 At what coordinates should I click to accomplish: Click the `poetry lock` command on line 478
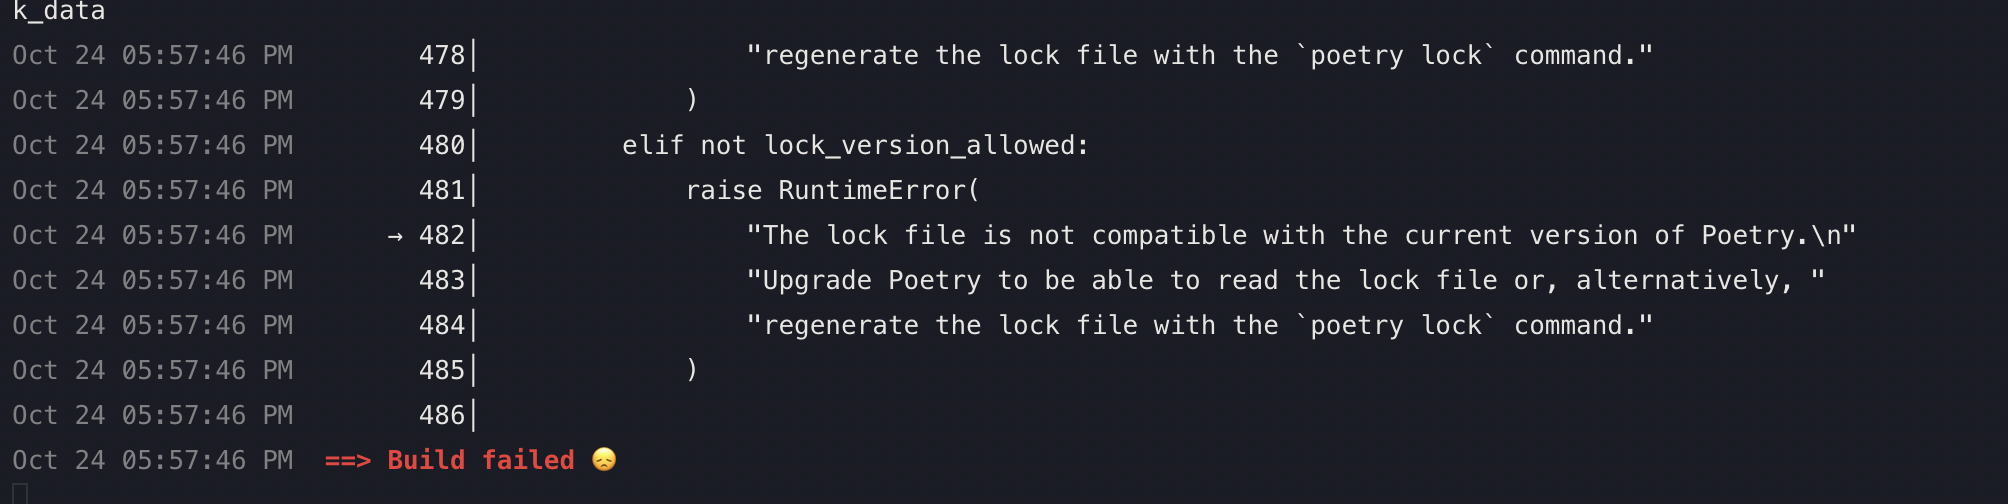(1396, 55)
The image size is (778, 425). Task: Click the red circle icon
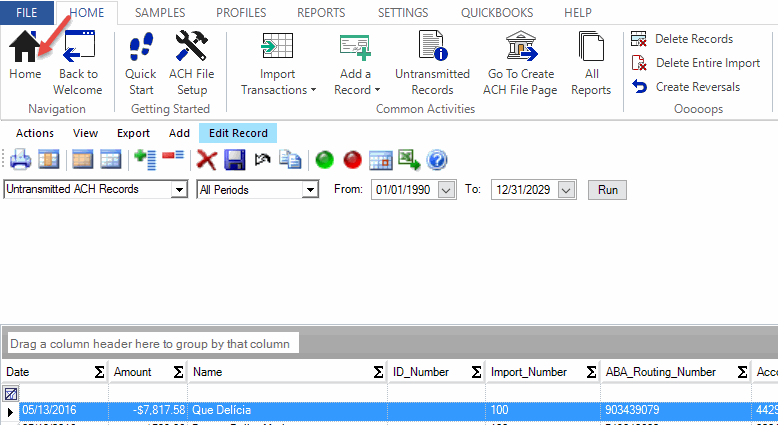[352, 160]
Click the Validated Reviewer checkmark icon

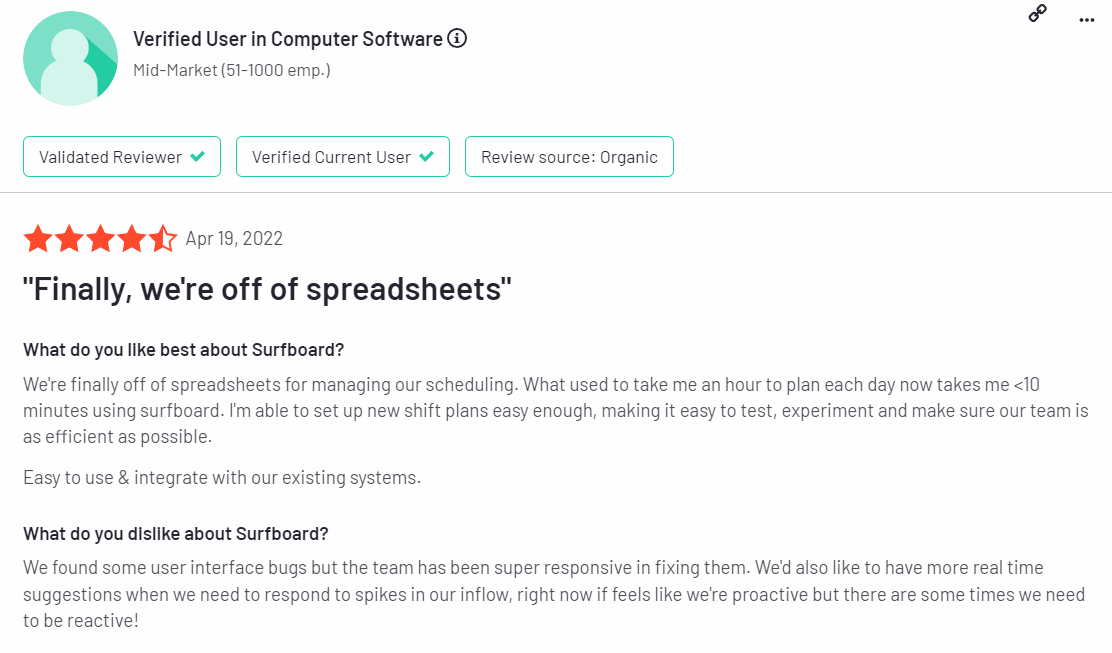point(198,157)
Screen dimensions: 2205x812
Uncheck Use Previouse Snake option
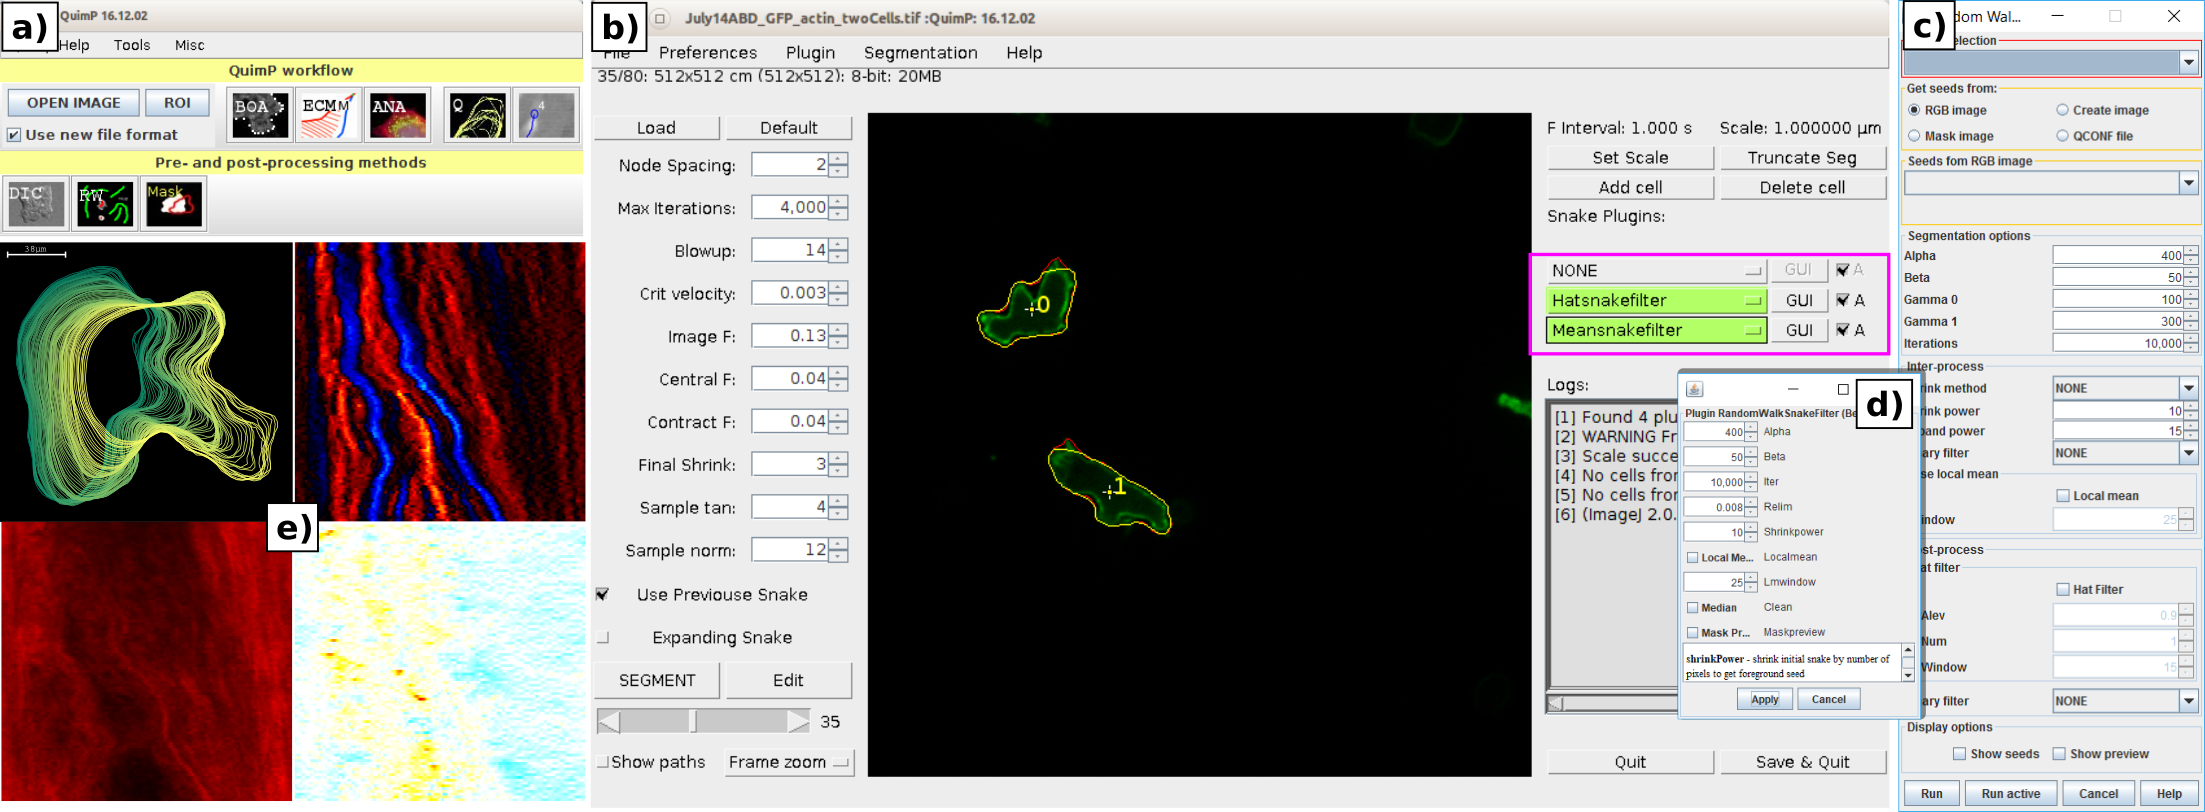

---+---

WORK REQUIRED:
The answer must be an exact copy of the lines from the start of the records above through the line containing "Screen dimensions: 2205x812", with no pictures in it.

EXERCISE RESPONSE:
 At what coordinates should I click to accomplish: Click the `poetry lock` command on line 478
(1396, 55)
The image size is (778, 425). Task: Click the red circle icon
[352, 160]
Click the Validated Reviewer checkmark icon

point(198,157)
Screen dimensions: 2205x812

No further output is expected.